Task goal:
For this exercise, reproduce the records exactly as they stand and do not carry any images over.

Data for processing:
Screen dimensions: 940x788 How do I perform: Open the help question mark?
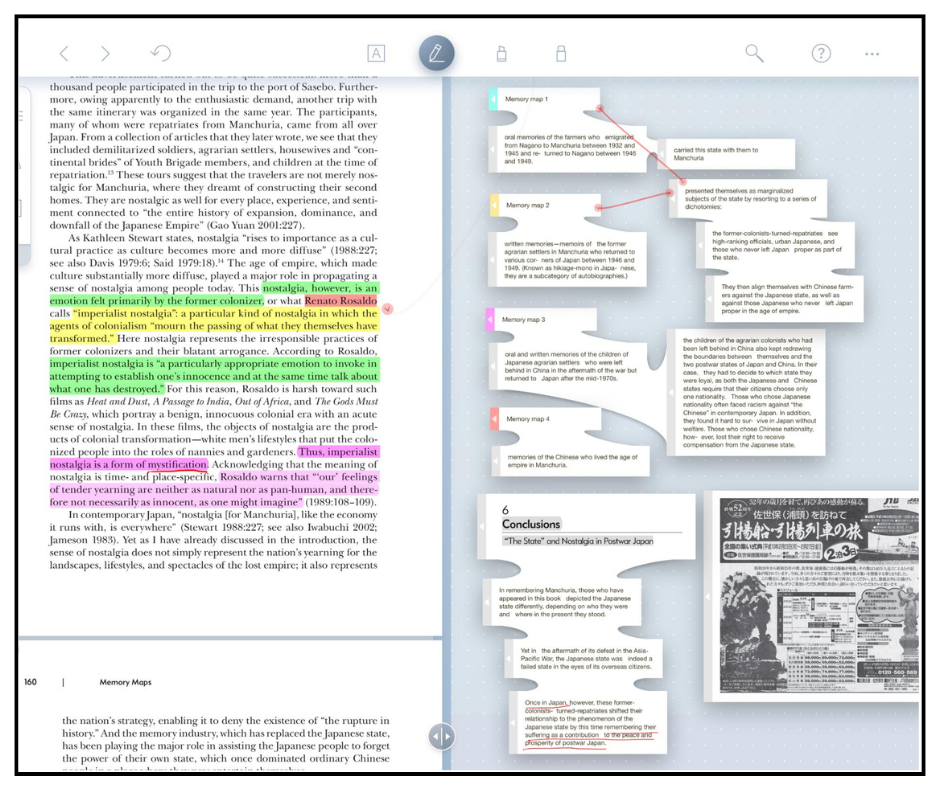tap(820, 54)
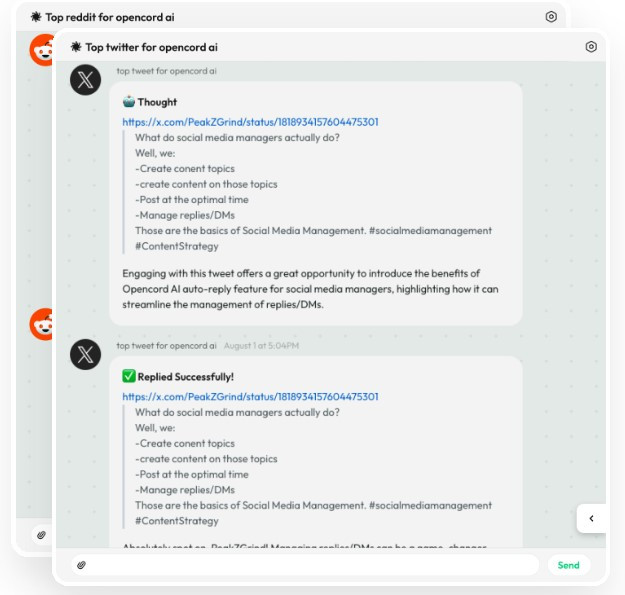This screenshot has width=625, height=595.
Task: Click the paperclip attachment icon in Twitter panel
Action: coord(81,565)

Response below:
Screen dimensions: 940x788 How do I perform: Open the help question mark?
tap(820, 54)
This screenshot has width=625, height=595.
Task: Click the paperclip attachment icon in Twitter panel
Action: coord(81,565)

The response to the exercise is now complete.